Brasileiro morre mais por maus hábitos de saúde

Um terço dos óbitos é relacionado a sedentarismo, tabagismo e alcoolismo; depois vêm câncer e causas externas.

O brasileiro tem morrido menos de doenças típicas de países pobres do que no passado. O perfil da mortalidade no país, traçado no relatório Saúde Brasil 2007, divulgado ontem pelo Ministério da Saúde, indica que o que mais mata no Brasil atualmente são doenças relacionadas ao sedentarismo, tabagismo, má alimentação e alcoolismo.

No topo do ranking da mortalidade, com 32,2% do total, estão enfermidades do aparelho circulatório, como derrames, infartos, hipertensão e insuficiência cardíaca.

Em segundo lugar, com 16,7%, estão neoplasias malignas, que reúnem os diferentes tipos de câncer, seguido por causas externas (14,5%), geralmente relacionadas à violência.

— O consumo abusivo de álcool e tabaco são os principais fatores associados a doenças crônicas — apontou o diretor do Departamento de Análise de Situação de Saúde do ministério da Saúde, Otaliba Libânio.

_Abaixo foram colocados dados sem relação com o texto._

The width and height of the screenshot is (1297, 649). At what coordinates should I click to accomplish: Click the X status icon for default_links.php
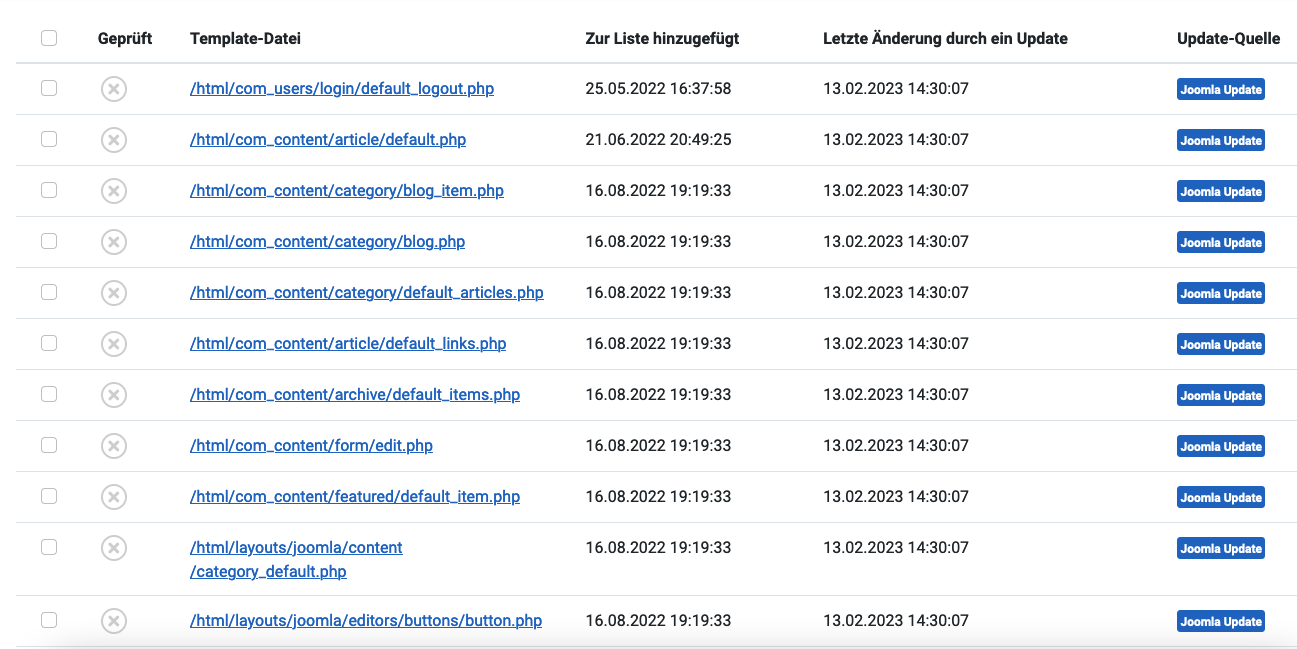tap(114, 344)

A coordenadora de Vigilância de Doenças e Agravos NãoTransmissíveis do ministério, Deborah Malta, observa que, atualmente, quase metade dos homens brasileiros está acima do peso.

— O excesso de peso em adultos aumentou de 18,6% em 1975 para 47,3% em 2006, entre homens; e de 28,6% para 38,8% entre as mulheres — destacou.

Controle a doenças ligadas à pobreza reduziu óbitos O aumento do poder aquisitivo da população e a melhoria da condição social de parcelas da sociedade, de forma geral, têm contribuído para a diminuição de casos de doenças infecciosas, como a tuberculose.

É o que defende o coordenador do Programa Nacional de Controle da Tuberculose do Ministério da Saúde, Dráurio Barreira.

— A mudança de padrão e a ascensão de doenças crônicas já são observadas há algum tempo. De 1997 a 2006, o número de mortes por tuberculose teve uma queda de 33,4%. As medidas de controle têm surtido efeito. A melhor distribuição de renda, menos pessoas vivendo abaixo da linha de pobreza e as melhorias sociais são fatores que contribuem para a diminuição da mortalidade, já que a tuberculose é uma doença decorrente de problemas relacionados com a pobreza.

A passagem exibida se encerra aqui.